Cooke poderia não ter percebido na altura, mas Stansfield via que uma linha fora traçada. Qualquer homem de Langley que fosse suficientemente tonto para servir de mensageiro do Departamento de Estado era perigoso. Stansfield fitou-o diretamente nos olhos e disse-lhe:
— Nada tive que ver com isso. Está satisfeito?
Cooke aceitou a resposta, apesar de saber que era mentira.
— Bem — com uma palmada nos joelhos, pôs-se de pé. — Eu vou para Paris de manhã. Ver se posso ajudar a amenizar as coisas.
— E o que terá para amenizar, ao certo?
— É capaz de ter sido uma palavra mal escolhida. Quero assegurar aos nossos aliados que não tivemos nada que ver com isto. — Cooke começou a avançar para a porta e, quando chegou, olhou de novo para Stansfield e disse-lhe: — Sinta-se à vontade para me acompanhar, se quiser.
Stansfield recebeu o convite com um aceno de cabeça razoável.
— Vou pensar nisso. Teria de mudar algumas coisas na agenda, mas é capaz de valer a pena ir. Já se passou algum tempo desde que visitei os nossos amigos na DGSE.
— Ótimo.
E Cooke saiu do gabinete, fechando a porta com um sorriso satisfeito no rosto.

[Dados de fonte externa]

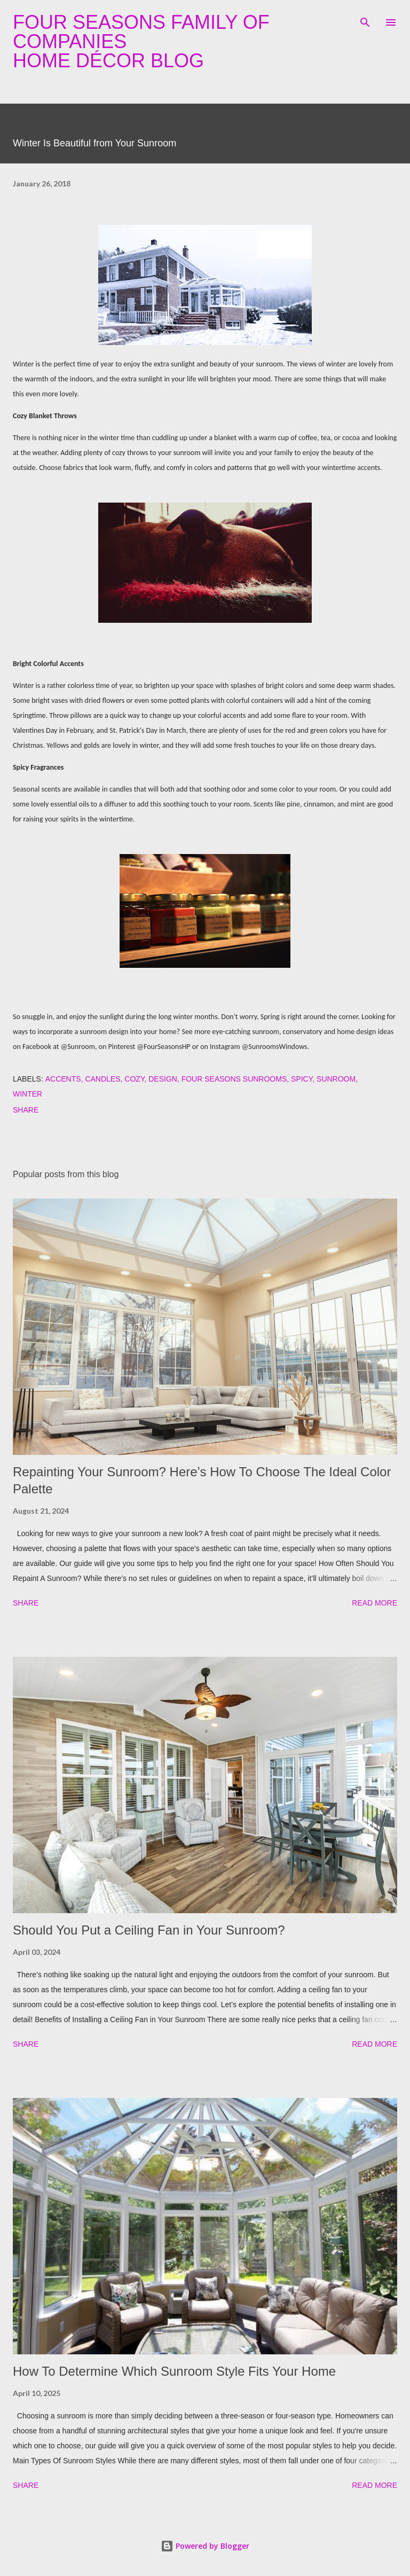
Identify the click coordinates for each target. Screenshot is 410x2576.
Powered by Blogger (205, 2546)
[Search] (365, 19)
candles (102, 1079)
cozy (134, 1079)
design (162, 1079)
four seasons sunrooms (234, 1079)
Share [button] (25, 1110)
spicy (301, 1079)
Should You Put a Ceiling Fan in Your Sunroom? (149, 1930)
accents (63, 1079)
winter (27, 1094)
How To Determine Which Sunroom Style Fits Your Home (174, 2371)
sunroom (336, 1079)
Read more (374, 1603)
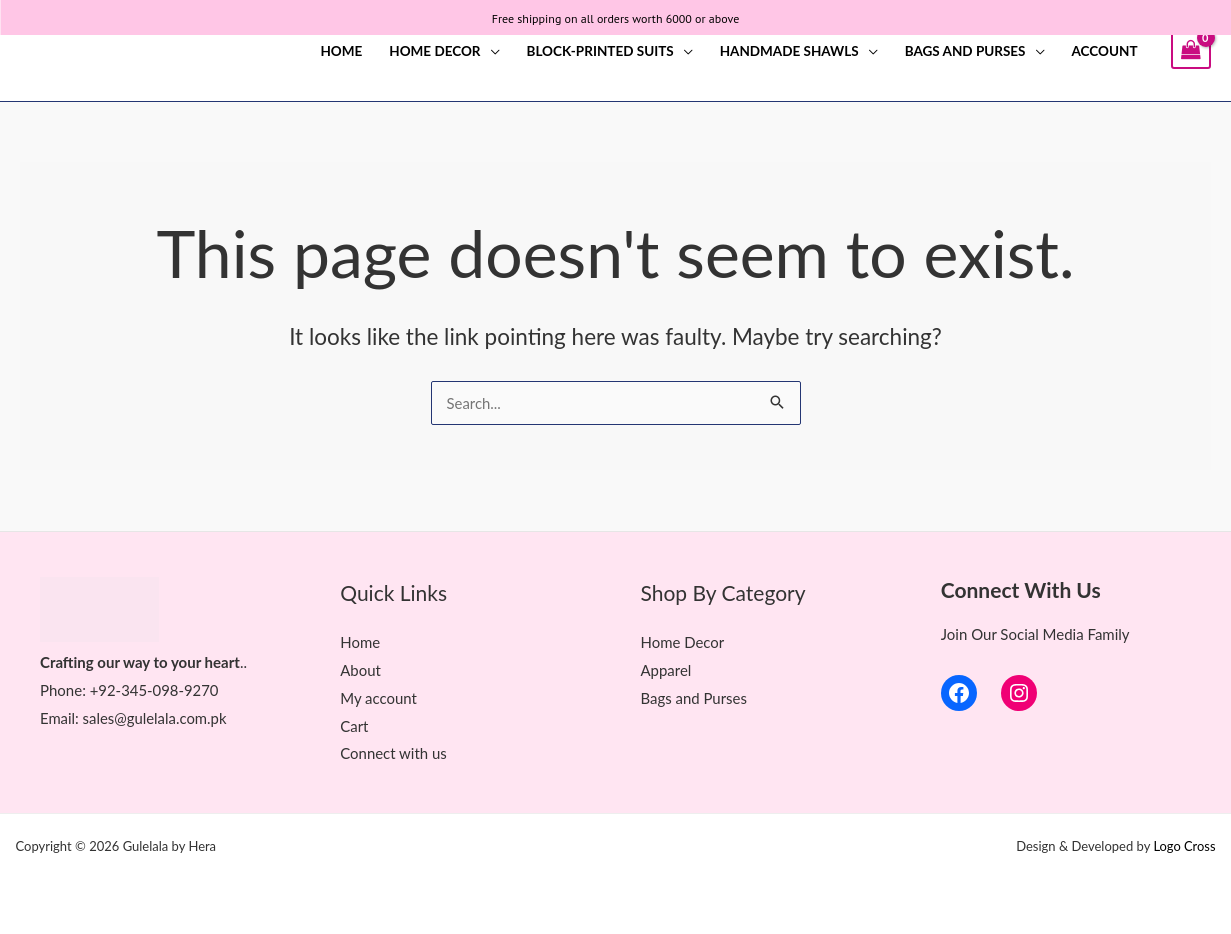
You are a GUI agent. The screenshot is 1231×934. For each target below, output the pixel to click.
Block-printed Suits (600, 51)
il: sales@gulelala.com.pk (148, 717)
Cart (354, 725)
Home (341, 51)
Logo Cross (1184, 846)
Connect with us (393, 753)
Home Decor (434, 51)
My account (378, 697)
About (360, 670)
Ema (54, 717)
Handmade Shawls (789, 51)
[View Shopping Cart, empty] (1191, 50)
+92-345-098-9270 (155, 690)
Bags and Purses (965, 51)
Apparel (666, 670)
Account (1105, 51)
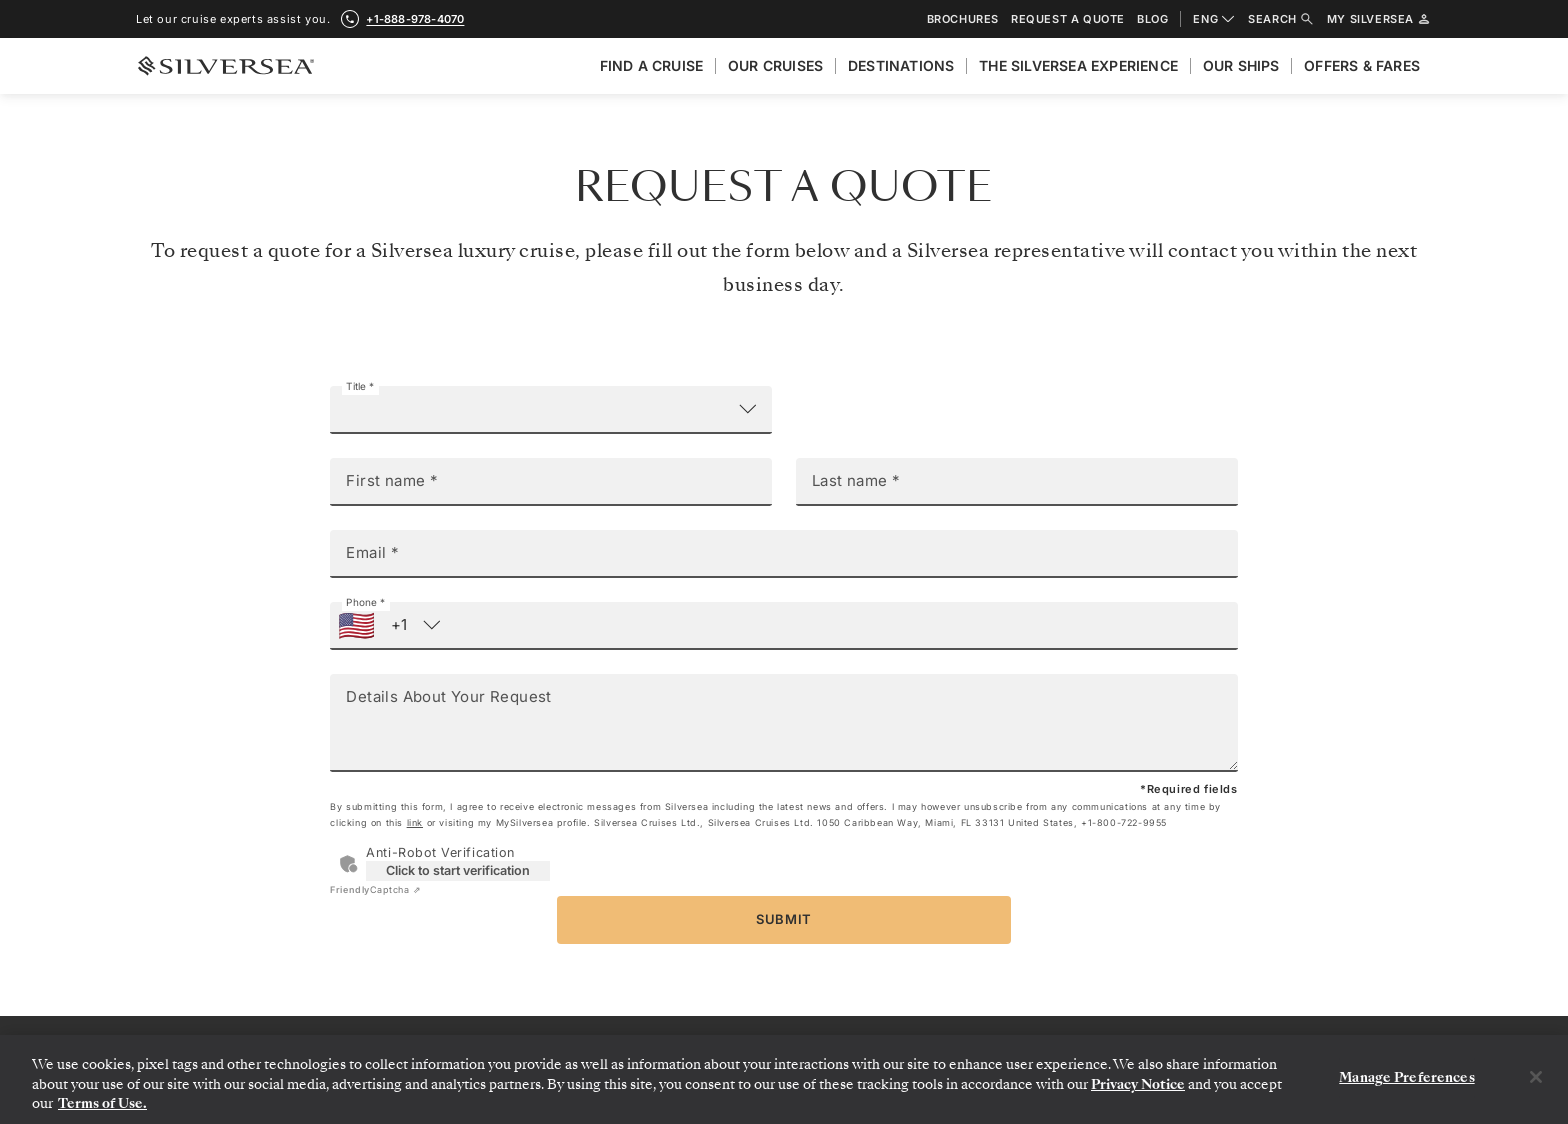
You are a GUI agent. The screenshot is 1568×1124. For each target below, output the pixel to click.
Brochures (963, 19)
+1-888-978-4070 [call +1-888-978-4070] (415, 19)
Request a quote (1068, 19)
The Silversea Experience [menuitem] (1078, 65)
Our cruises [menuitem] (775, 65)
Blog (1152, 19)
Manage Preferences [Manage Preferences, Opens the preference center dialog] (1406, 1077)
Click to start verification (458, 870)
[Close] (1536, 1077)
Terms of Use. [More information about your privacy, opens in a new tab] (102, 1103)
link (415, 822)
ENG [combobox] (1214, 19)
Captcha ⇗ (375, 889)
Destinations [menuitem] (901, 65)
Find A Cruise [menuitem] (652, 65)
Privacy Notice (1138, 1084)
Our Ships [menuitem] (1241, 65)
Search (1281, 19)
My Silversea (1379, 19)
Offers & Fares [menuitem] (1362, 65)
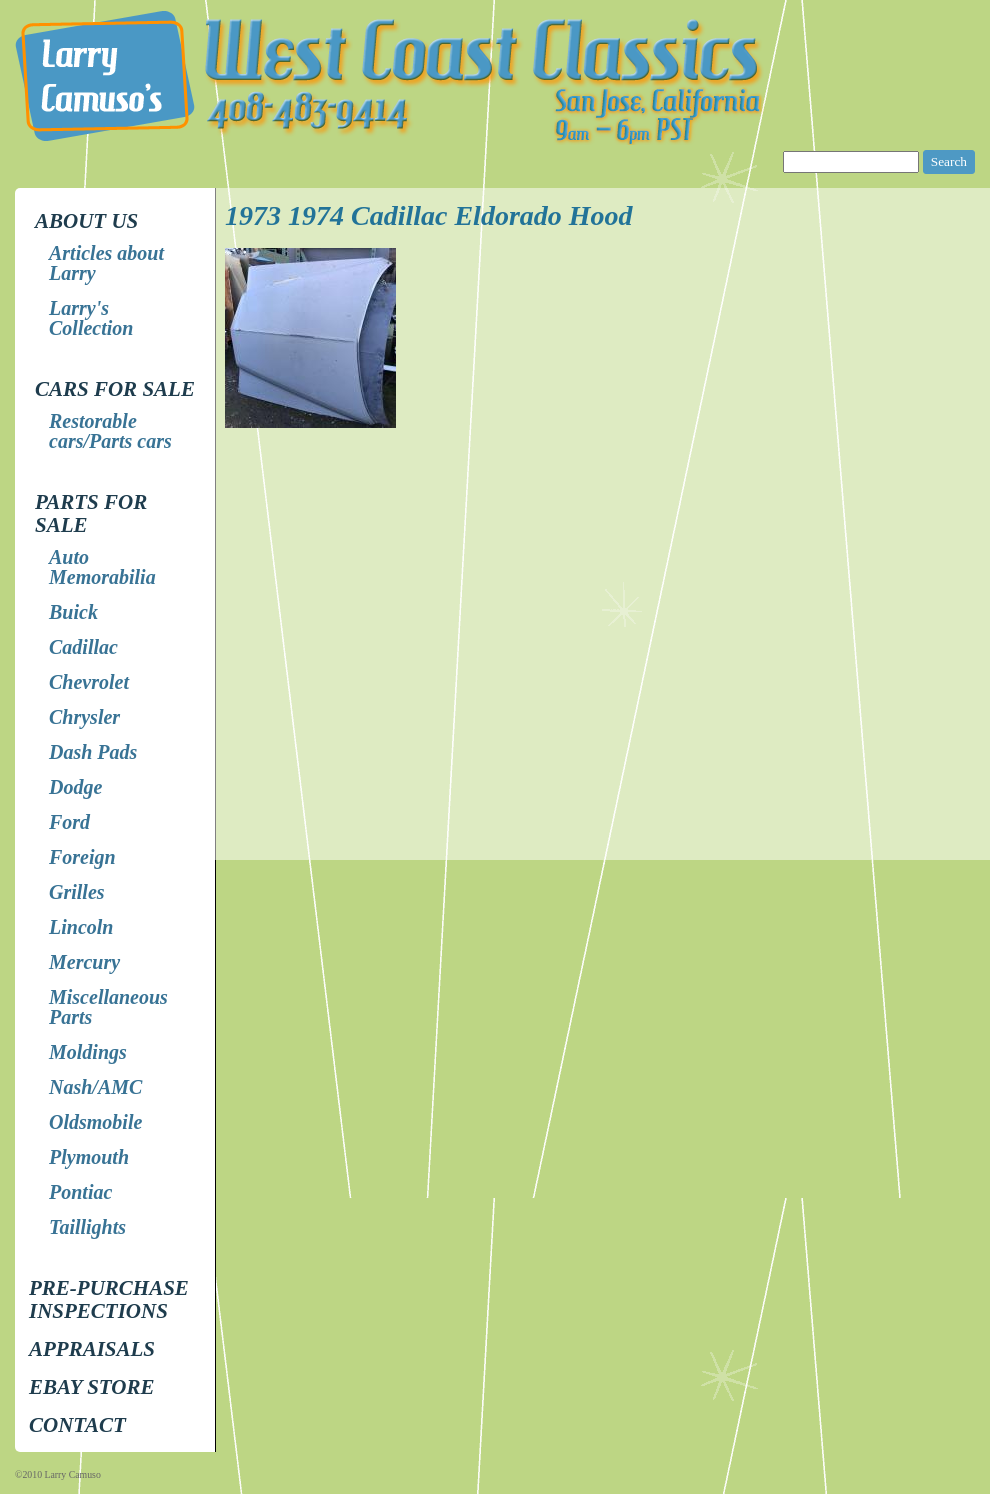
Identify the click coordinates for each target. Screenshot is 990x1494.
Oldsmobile (95, 1122)
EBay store (91, 1387)
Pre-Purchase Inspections (109, 1299)
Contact (77, 1425)
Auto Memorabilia (102, 567)
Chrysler (84, 717)
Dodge (75, 787)
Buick (73, 612)
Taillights (87, 1227)
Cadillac (83, 647)
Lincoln (81, 927)
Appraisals (92, 1349)
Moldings (88, 1052)
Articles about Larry (106, 263)
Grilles (77, 892)
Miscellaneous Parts (108, 1007)
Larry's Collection (91, 318)
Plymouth (89, 1157)
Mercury (84, 962)
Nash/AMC (95, 1087)
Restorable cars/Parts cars (110, 431)
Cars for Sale (115, 389)
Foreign (82, 857)
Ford (69, 822)
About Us (86, 221)
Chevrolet (89, 682)
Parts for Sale (91, 513)
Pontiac (80, 1192)
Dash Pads (93, 752)
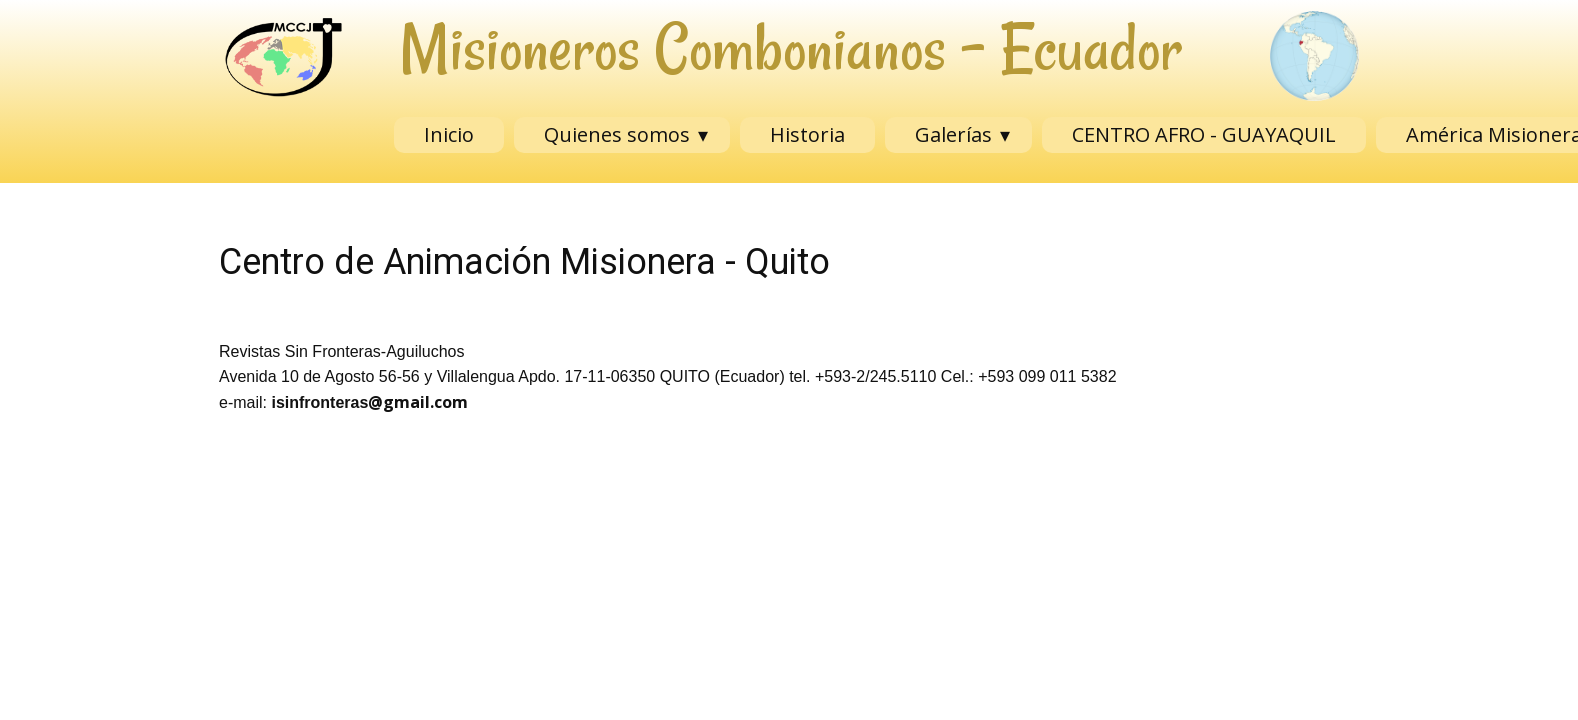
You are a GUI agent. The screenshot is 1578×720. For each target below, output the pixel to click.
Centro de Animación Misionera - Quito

Stansfield ficou imóvel durante cerca de um minuto, percorrendo mentalmente as possibilidades. Por onde quer que olhasse, não lhe agradava o que pressentia. A força do velho espião era a sua capacidade de analisar factos, perceber a motivação de uma pessoa e prever o que pretendia. Cooke estava a tramar alguma. Considerou a possibilidade de ter subestimado o homem. Concluiu rapidamente que era bem possível. De semblante carregado, decidiu que teria de se mover rapidamente para lidar com a situação. Percorreu uma lista de operacionais de confiança com que poderia contar. Não havia ficheiros sobre esses homens; todos estavam reformados, mas continuavam a ser muito úteis. Decidiu-se por um ativo e depois perguntou-se se deveria ter uma conversa com Marvin Land. Stansfield e Land tinham um grande respeito profissional um pelo outro, dado que tinham combatido lado a lado contra os Soviéticos. Perguntou-se se Cooke já teria tentado manipular Land. Isso seria uma jogada interessante, mas muito estúpida.